• [Record set]:
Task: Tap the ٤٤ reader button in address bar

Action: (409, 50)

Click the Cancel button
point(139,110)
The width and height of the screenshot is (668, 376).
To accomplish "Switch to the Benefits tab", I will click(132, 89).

---

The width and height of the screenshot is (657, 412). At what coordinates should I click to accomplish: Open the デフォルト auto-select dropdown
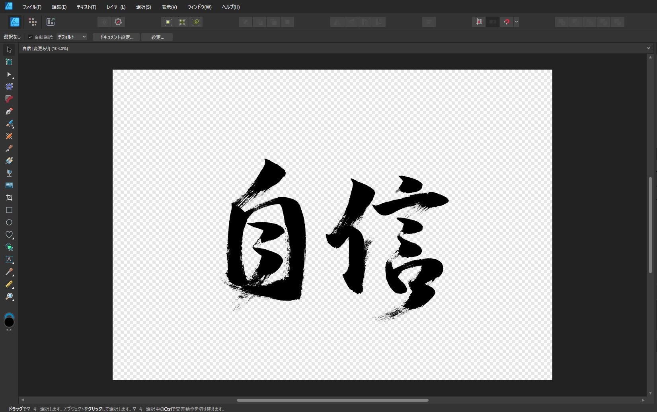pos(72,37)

• [Required task]:
Duplicate the records from the line containing "Task: Tap the ٤٤ reader button in address bar" through the line containing "will click(132, 89).", inclusive.

• [Solved problem]:
Task: Tap the ٤٤ reader button in address bar

Action: (409, 50)

Click the Cancel button
point(139,110)
The width and height of the screenshot is (668, 376).
To accomplish "Switch to the Benefits tab", I will click(132, 89).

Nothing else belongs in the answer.